Place classification - town vs suburb, remote rural areas, how does a CDP relate to place

willkmis · April 5, 2024, 7:02pm

I can think of quite a few examples in Central and Southern California.

Santa Maria and Santa Barbara are 60 miles from each other, separated by farmland and a mountain range, but are both in one MSA because they’re at either end of Santa Barbara County. If anything, Santa Maria is more associated with San Luis Obispo 25 miles to its north, which has its own MSA.
Ridgecrest is a 25,000 population city in the Mojave desert. But it happens to be on the eastern border of Kern County, so it’s in the Bakersfield-Delano MSA, even though Bakersfield is 100 miles and across the Sierra Nevada from it.
A lot of the Mojave desert cities are in a similar boat: Lancaster/Palmdale is in the Los Angeles MSA, while Victorville and Barstow are in the Riverside MSA. All are at least 50 miles and across undeveloped terrain from the named MSA cities. I’d guess they’d at least be their own divisions if they were in a separate county, but they happen not to be. I think even Needles, a three and a half hour drive from Riverside across the Mojave (though definitely just a town), is technically in the Riverside MSA because its still in San Bernardino County.
South Lake Tahoe is probably not a city, but it is also two hours and across the Sierra Nevada from Sacramento. But it’s in the Sacramento MSA because it’s in El Dorado County, which also includes some Sacramento suburbs at its western end. Truckee, which is slightly smaller than South Lake Tahoe but certainly thought of as being in the same Tahoe region, is its own Micropolitan Statistical Area because its in a different county. South Lake Tahoe’s closest city is Carson City, NV, 25 miles away and its own MSA.
I speculate that if the counties were smaller, then the Coachella Valley (Palm Springs/Indio), the Temecula Valley (Temecula/Murrieta), and Escondido would at least be their own divisions, since they’re not or barely connected by continuous urbanization to their main MSAs (Riverside for the first two, and San Diego for Escondido). So to me they seem to be their own nuclei. The bar seems to be pretty low if San Rafael/Marin County gets its own division in Northern California. Even Los Angeles and Long Beach probably constitute separate nuclei worthy of their own divisions if New York and Newark do, though they’re at least both named in the one Division.

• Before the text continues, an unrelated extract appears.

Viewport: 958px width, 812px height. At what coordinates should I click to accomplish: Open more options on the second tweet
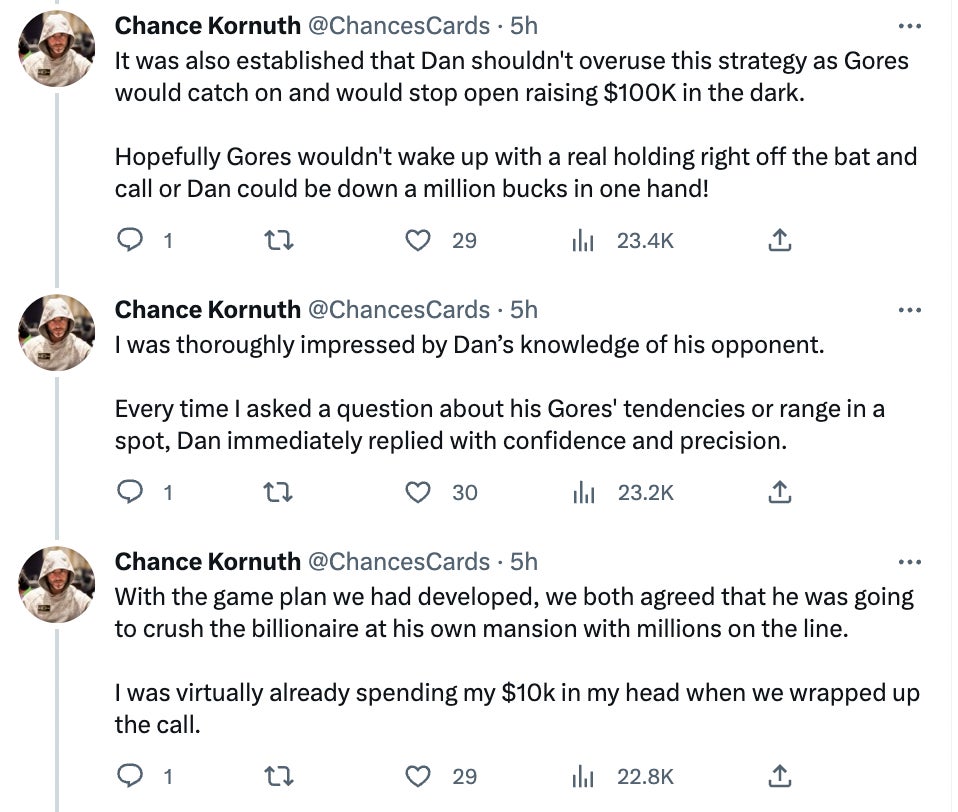909,310
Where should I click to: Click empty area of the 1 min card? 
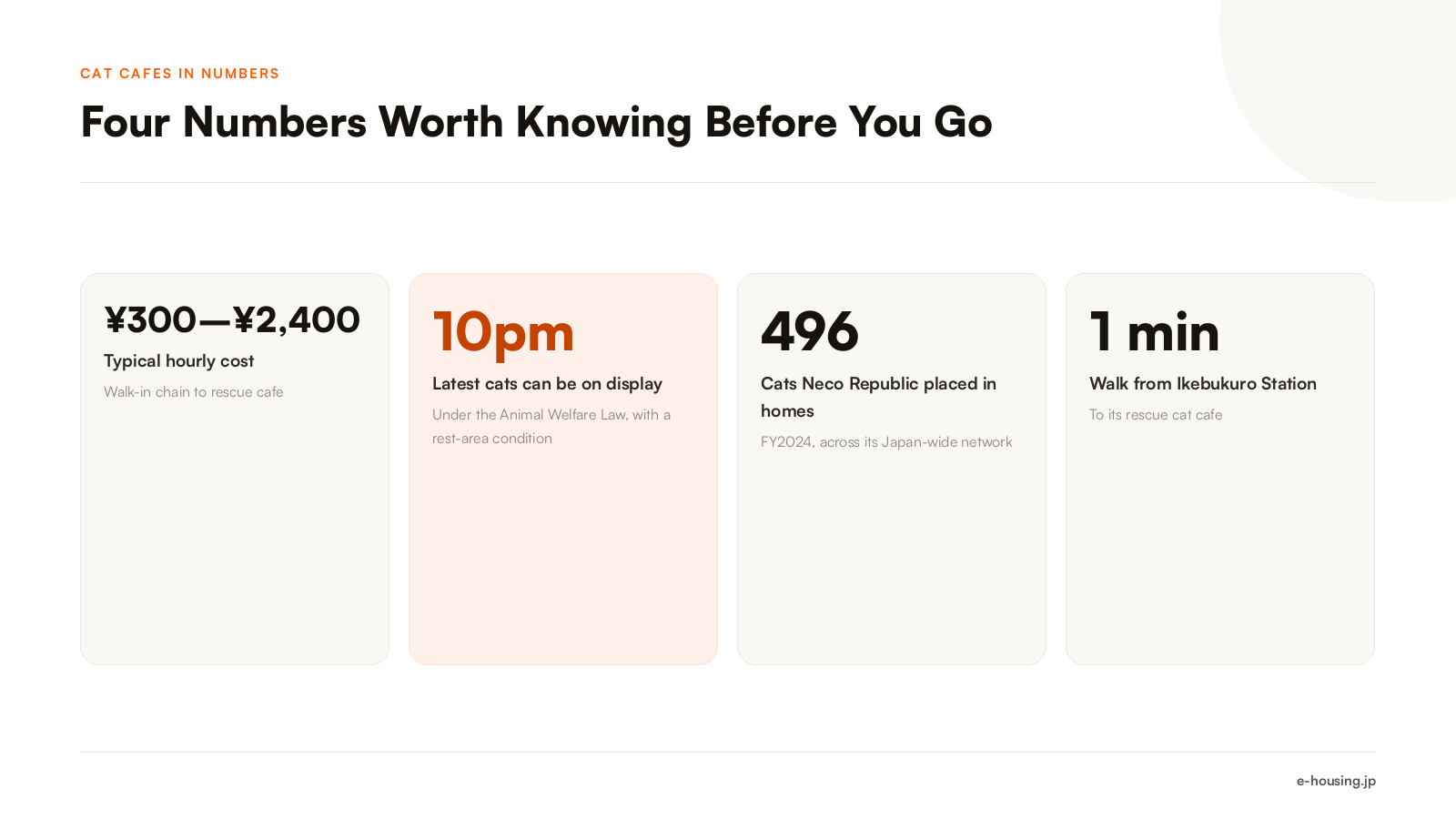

I wouldn’t be surprised if the “top few in the MSA” works pretty well in some areas, but hopefully this illustrates why I’m a bit skeptical of it.

Minh_Nguyen · April 5, 2024, 7:46pm

So if Santa Barbara County were partitioned between Santa Maria and Santa Barbara, would Santa Maria be its own MSA independent of either Santa Barbara or San Luis Obispo? That’s what I’m asking for examples of. Polycentric MSAs quite often have cities separated by this distance or more; an MSA isn’t strictly a contiguous expanse of urbanization, as your examples show.

Anyways, if the CBSAs are such a bad basis for place classification because of the awkward county boundaries, then we could use the more granular Urban Areas, which are also named after cities but never follow administrative boundaries.

The difficulty with UAs is that sometimes they’re even more granular than the city boundaries that laypeople are familiar with. Twentynine Palms would stand apart from Riverside–San Bernardino, but so would Twentynine Palms North, which we don’t recognize as a separate place within the city limits. After all, not every city is a bedroom community; most cities are also defined by economic activity and cultural and historical factors.

The Census Bureau used to distinguish bigger Urbanized Areas from smaller Urban Clusters but did away with that distinction a few years ago, so we can’t determine city solely based on the existence of a UA. Santa Maria would stand apart from San Luis Obispo, but so would Nipomo and Arroyo Grande–Grover Beach–Pismo Beach in between. At the end of the day, we’d still need population thresholds, but at least the population figures would correspond more closely to our place points in states like California.

ZeLonewolf · April 5, 2024, 7:54pm

From this thread, I see a couple themes.

Classifying place= by population alone is non-useful. If population is tagged and data consumers want to use population as the sole discriminator between places, we gain zero additional benefit from determining place= based on fixed population thresholds. In fact, we might as well tag every place place=city and then ask data consumer to just look at population as the descriminator.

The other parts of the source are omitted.